July 02, 2020

What does the Paris Agreement mean for energy affordability?

What does the Paris Agreement mean for energy affordability?

In 2015, Canada, along with 194 other countries, signed on to the Paris Agreement. This Agreement, devised by the United Nations Framework Convention on Climate Change (UNFCCC), called on all signees to make a commitment to lower their carbon emissions by the year 2030. However, it set no objective baseline - each nation could set its own. So what was described as an “agreement” was really just a collection of individual statements, some - like those for China and India - which meant absolutely no change to the status quo. 

Canada’s commitment - one of the most aggressive - was to reduce Canada’s greenhouse gas (GHG) emissions by 30% below 2005 levels by 2030. This is not an insignificant number - particularly for one of the world’s most advanced, efficient, and energy-intensive economies, a country which has consistently led the world in the application of new and better technologies in a host of sectors.

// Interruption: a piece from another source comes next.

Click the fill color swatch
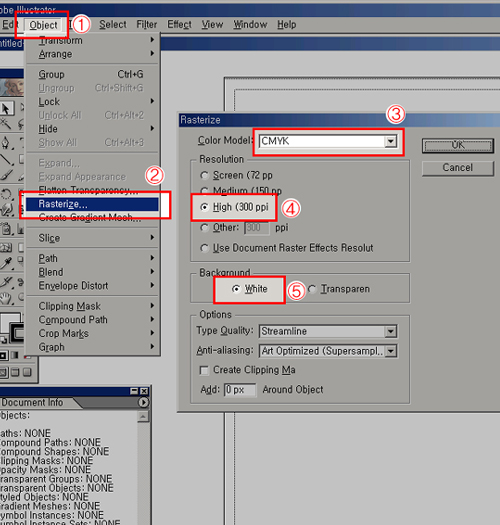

In other words, even though we already met some of the highest standards, the Trudeau government decided to make it much, much harder on Canada, while much of the rest of the world could carry on doing next to nothing. 

As author and noted climate commenter Bjorn Lomborg pointed out in his 2016 study on the Agreement, even if all 125 countries achieve their Paris goals, the effect on temperature will be so small (approximately one tenth of one degree lower by the year 2100) that the changes will be essentially negligible. This is because only a few countries are as determined to make onerous emission reductions as is Canada. 

The Paris Agreement is essentially virtue-signalling. Our Prime Minister, never one to miss a virtue signalling parade, jumped right out in front. But he went further: he actually laid out a ridiculously aggressive and economy-killing target. 

And not surprisingly, Canada is not even close to achieving the targets we have set. In a November 2019 report, the UN stated that Canada was on track to have emissions 15% higher in 2030 than its Paris Agreement goal. Environment and Climate Change Canada admitted that even with the best possible scenario, by 2030, emissions will only be lowered by 19% below 2005 levels. This is under conditions that include a rapidly rising carbon tax, and a host of other taxes and regulations and restrictions. 

Why is it, then, that the Paris Agreement continues to be upheld by our own government as an achievable goal? Could it be that as long as the Liberal government uses the Paris Agreement as the rationale to hide behind, the current government can continue to pursue an ideological agenda of making energy less affordable, killing jobs and sending business out of our country?

In other words, the phrase “we have to live up to Paris” is used as the reason for: the overbearing carbon tax - which is already hurting Canadian’s at the pumps, driving up the costs of goods and services, and crippling specific groups like farmers with unmanageable costs; the clean fuel standard, (delayed for now, but under aggressive development as a more onerous regulation than originally conceived) which amounts to a new carbon tax in disguise; and the recently passed Bills C-69 and C-48 which continue to crush any hopes of new resource development projects across our country. 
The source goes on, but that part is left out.